Let the show go on
Our country continues to drift frighteningly in fascist winds and we must work all the harder to counter this and protect ourselves. I urge members to join and volunteer for the ACLU, People for the American Way and other such organizations. They may not be supportive of us yet, but they fight our worst enemies.
If you guys have someone who is skilled in oratory and debate on our issue, couldn't we get positive exposure on TV talk shows? Are we still too controversial? I would think that if NAMBLA got some sort of guarantee of fair treatment and went on a show it would go a long way to killing misinformation.
Keep advertising in the Washington Blade, that's how I found out about you. Never give up!
Editor's note: NAMBLA spokespeople have appeared - and continue to appear - on numerous TV and radio talk shows. Last month, Roy Radow was on a nationally syndicated Gay Cable Network talk show, and in the past we've been on "The Sally Jesse Rafael Show," a now defunct ABC program called "The Last Word," and local shows too numerous to mention.
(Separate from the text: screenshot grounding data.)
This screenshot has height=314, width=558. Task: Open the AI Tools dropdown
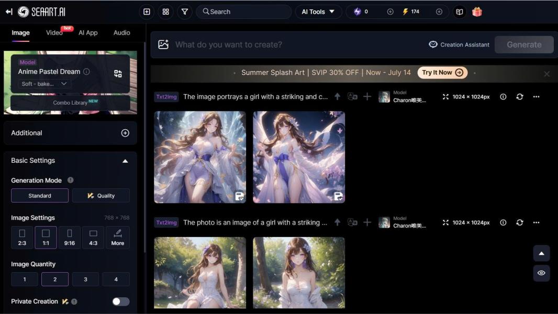pyautogui.click(x=318, y=12)
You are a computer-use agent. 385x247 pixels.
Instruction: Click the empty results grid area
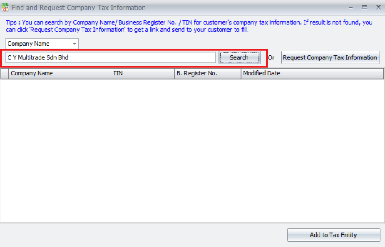click(192, 151)
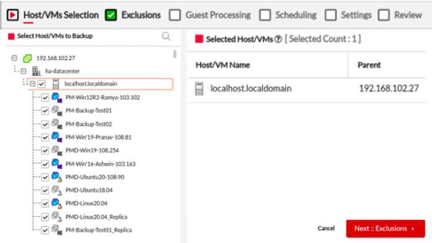The image size is (432, 243).
Task: Click the localhost.localdomain host server icon in the tree
Action: tap(56, 84)
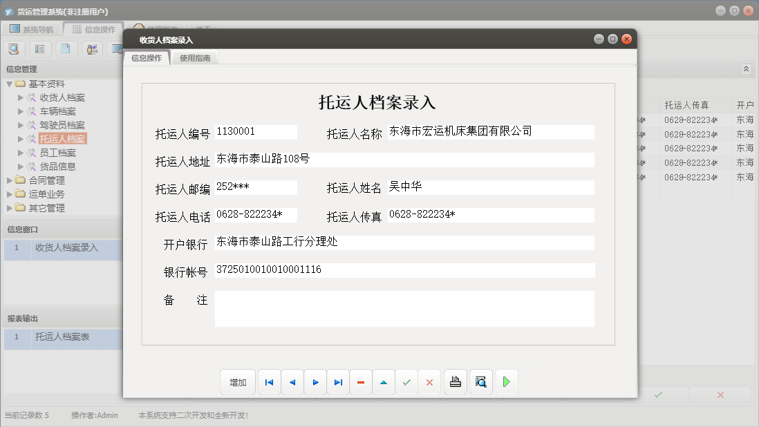Expand the 合同管理 folder
Image resolution: width=759 pixels, height=427 pixels.
(x=10, y=180)
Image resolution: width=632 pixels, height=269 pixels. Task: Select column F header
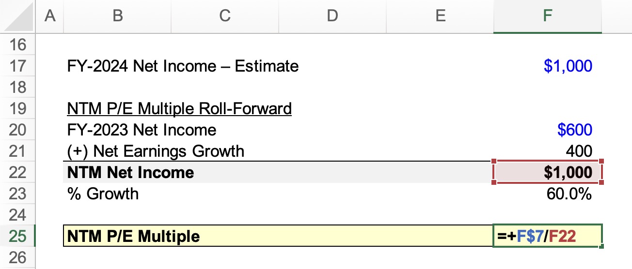point(547,16)
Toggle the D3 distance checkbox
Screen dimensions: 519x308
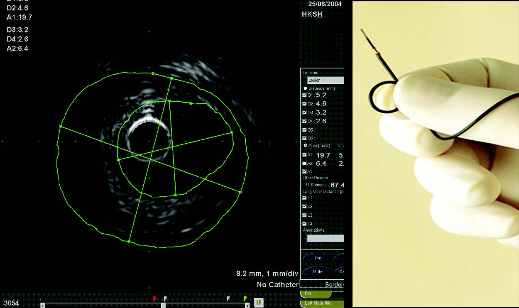click(305, 112)
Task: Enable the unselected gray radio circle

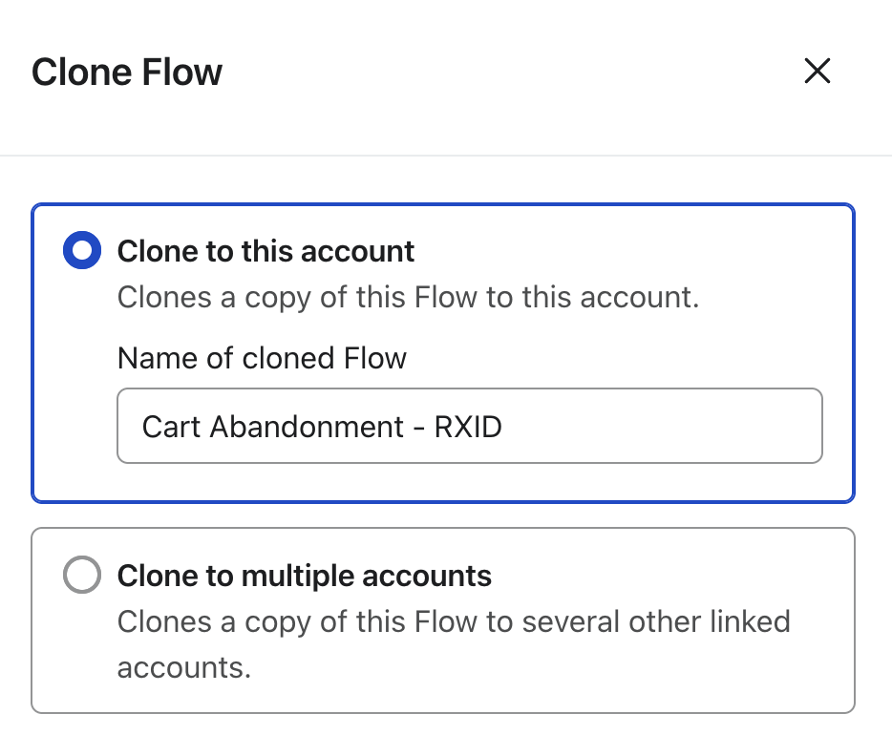Action: 82,576
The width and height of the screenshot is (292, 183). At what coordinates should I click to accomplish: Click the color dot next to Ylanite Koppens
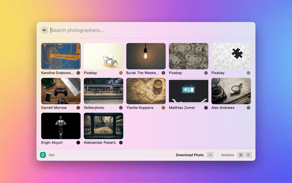pyautogui.click(x=163, y=108)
There has been a discussion among NAMBLA activists about the conditions under which we should agree to participate on talk shows. Should we insist that our address be announced? Should we insist on the right to appear without opposition, or to have a say on who opposes us? At the last minute, a few years ago a NAMBLA spokesperson would not go on camera on "The Donahue Show" because conditions to which the producer had agreed were not being met. Other man/boy lovers and a sympathetic psychologist (the Dutch Dr. Frits Bernard) did appear, however, and the program was quite useful.
I think most NAMBLA activists have come to agree that even hostile programs can be useful so long as the program is not so dominated by bigotry and hatred that the man/boy lovers appearing cannot present their arguments and demonstrate their reasonableness and humanity. NAMBLA has not systematically tried to get invites to talk shows, by, say, sending around an info pack to producers - something maybe we should try if we can round up enough good people who will be willing to respond to the expectable rush of invitations.